Excerpted text:
Tom Bagley (born December 3, 1939, Pittsburgh, Pennsylvania), is a former driver in the USAC, CART Championship Car, IMSA, Formula Atlantic, and Trans-Am Series. He raced Indycars in the 1978-1980 and 1983 seasons, with 42 combined career starts, including the 1978-1980 Indianapolis 500, finishing in the top ten 23 times, with a best finish, three times, of 4th position. He was USAC Rookie of the Year in 1978, and did not finish worse than 11th in points during his three full-time seasons. He did not begin wheel-to-wheel racing until age 31, after earning a master's degree in Physics from Pennsylvania State University. While in college, Bagley became interested in fuel mileage competitions and then autocross, rising to the attention of Bill Scott, operator of the racing school at Summit Point Motorsports Park. Scott lent Bagley a Formula Ford car to begin his career. Bagley and Janet Guthrie were the only physicists to compete in Indycar in the 1970s. Bagley rose to fame driving Formula Super Vee cars, winning the SCCA championship in 1976, and was USAC co-champion in 1977. Bagley owned and maintained his own race cars in this part of his career.  He next joined the Indycar ranks with sponsorship from Kent Oil, driving for Longhorn Racing and Patrick Racing. After retiring from racing full-time, Bagley worked as a physicist for longtime series sponsor PPG Industries, developing new methods for creating powder paints. From 2004 to 2020 he worked at Autobahn Country Club as the Director of Racing Instruction, responsible for designing the safety features at the track and overseeing the instruction, licensing, and racing activities. Bagley still competes in club and endurance races in his Spec Miata and vintage events including the Indy Legends Charity Pro–Am race on occasion. Bagley was described by the SVRA in 2019 as a "driver who accomplished much with limited resources"  and "the driver to beat in Formula Super Vee"

Records supplied:

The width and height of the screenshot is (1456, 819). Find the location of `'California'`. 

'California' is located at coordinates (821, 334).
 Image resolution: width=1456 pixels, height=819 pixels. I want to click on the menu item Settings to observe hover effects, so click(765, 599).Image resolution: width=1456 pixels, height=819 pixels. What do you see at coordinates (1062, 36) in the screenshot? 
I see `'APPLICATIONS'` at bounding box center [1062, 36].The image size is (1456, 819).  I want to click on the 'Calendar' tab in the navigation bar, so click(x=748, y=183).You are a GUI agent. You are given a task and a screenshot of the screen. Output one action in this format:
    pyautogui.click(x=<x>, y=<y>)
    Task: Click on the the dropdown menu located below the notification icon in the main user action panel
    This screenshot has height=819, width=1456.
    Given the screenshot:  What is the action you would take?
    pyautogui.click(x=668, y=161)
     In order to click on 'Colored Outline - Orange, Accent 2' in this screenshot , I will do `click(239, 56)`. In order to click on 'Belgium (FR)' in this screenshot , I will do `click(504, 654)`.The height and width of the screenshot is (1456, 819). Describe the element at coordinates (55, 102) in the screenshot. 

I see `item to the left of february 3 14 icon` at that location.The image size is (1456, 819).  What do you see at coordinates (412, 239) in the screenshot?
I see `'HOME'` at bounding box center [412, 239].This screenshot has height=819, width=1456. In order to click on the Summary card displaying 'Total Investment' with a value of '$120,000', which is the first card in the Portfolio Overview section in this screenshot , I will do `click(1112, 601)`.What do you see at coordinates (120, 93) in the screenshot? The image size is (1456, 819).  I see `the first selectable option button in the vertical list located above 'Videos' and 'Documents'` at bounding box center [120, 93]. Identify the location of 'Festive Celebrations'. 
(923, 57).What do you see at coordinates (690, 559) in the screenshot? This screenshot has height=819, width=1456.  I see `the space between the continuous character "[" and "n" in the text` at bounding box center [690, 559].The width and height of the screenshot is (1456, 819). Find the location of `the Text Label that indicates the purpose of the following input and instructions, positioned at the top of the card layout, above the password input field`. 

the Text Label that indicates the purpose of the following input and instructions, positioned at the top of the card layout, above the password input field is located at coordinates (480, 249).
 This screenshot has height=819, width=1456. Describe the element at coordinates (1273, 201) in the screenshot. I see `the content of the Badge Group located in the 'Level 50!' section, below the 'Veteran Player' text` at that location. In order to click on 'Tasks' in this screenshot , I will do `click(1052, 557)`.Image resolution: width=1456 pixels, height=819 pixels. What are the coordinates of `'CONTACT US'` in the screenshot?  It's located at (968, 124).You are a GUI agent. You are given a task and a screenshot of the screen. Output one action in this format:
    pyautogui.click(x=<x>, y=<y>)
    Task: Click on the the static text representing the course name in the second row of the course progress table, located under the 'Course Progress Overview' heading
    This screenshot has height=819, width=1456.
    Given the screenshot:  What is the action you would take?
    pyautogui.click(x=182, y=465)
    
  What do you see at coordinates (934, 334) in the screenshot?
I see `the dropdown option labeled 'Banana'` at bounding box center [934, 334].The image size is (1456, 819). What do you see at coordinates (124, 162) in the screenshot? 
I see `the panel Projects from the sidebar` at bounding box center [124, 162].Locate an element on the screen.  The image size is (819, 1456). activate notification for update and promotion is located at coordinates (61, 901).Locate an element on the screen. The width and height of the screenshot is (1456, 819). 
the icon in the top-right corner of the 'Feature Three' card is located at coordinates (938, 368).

Written problem:
Answer from the Tom Bagley text:
1. At which university did Bagley earn his master's degree in Physics?
2. Which company sponsored him when he joined the Indycar ranks?
3. What position did he hold at Autobahn Country Club from 2004 to 2020?
The material stands apart from the Tom Bagley text.

Complete output:
1. Pennsylvania State University
2. Kent Oil
3. Director of Racing Instruction